» **Exercise description**
Upon reaching the line containing "Personalizați (107, 2503)", output that line and all remaining lines exactly, through the end of the entries, and output nothing before it.

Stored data
--------
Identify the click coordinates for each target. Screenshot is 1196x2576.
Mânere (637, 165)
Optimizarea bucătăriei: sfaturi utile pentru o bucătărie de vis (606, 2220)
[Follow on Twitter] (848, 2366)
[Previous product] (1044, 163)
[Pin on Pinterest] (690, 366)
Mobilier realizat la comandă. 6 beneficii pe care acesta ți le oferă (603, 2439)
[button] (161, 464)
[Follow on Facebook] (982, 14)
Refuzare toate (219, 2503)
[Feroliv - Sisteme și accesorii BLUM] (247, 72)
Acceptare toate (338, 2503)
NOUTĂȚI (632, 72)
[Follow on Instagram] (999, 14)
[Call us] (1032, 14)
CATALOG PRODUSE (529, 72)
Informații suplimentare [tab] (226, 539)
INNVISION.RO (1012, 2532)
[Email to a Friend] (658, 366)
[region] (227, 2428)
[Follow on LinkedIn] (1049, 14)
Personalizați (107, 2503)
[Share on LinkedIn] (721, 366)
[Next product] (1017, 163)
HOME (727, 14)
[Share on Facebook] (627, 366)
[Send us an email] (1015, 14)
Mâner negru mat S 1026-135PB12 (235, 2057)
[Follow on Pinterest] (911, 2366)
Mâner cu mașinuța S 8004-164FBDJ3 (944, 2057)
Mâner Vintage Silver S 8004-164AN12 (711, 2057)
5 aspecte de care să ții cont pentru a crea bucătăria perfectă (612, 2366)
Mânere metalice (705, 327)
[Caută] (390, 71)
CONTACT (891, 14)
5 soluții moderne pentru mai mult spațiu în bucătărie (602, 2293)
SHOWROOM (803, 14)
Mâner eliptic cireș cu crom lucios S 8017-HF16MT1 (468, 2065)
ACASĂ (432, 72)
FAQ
--------
» **Output of the task**
Personalizați (107, 2503)
[Share on LinkedIn] (721, 366)
[Next product] (1017, 163)
HOME (727, 14)
[Share on Facebook] (627, 366)
[Send us an email] (1015, 14)
Mâner negru mat S 1026-135PB12 (235, 2057)
[Follow on Pinterest] (911, 2366)
Mâner cu mașinuța S 8004-164FBDJ3 (944, 2057)
Mâner Vintage Silver S 8004-164AN12 (711, 2057)
5 aspecte de care să ții cont pentru a crea bucătăria perfectă (612, 2366)
Mânere metalice (705, 327)
[Caută] (390, 71)
CONTACT (891, 14)
5 soluții moderne pentru mai mult spațiu în bucătărie (602, 2293)
SHOWROOM (803, 14)
Mâner eliptic cireș cu crom lucios S 8017-HF16MT1 (468, 2065)
ACASĂ (432, 72)
FAQ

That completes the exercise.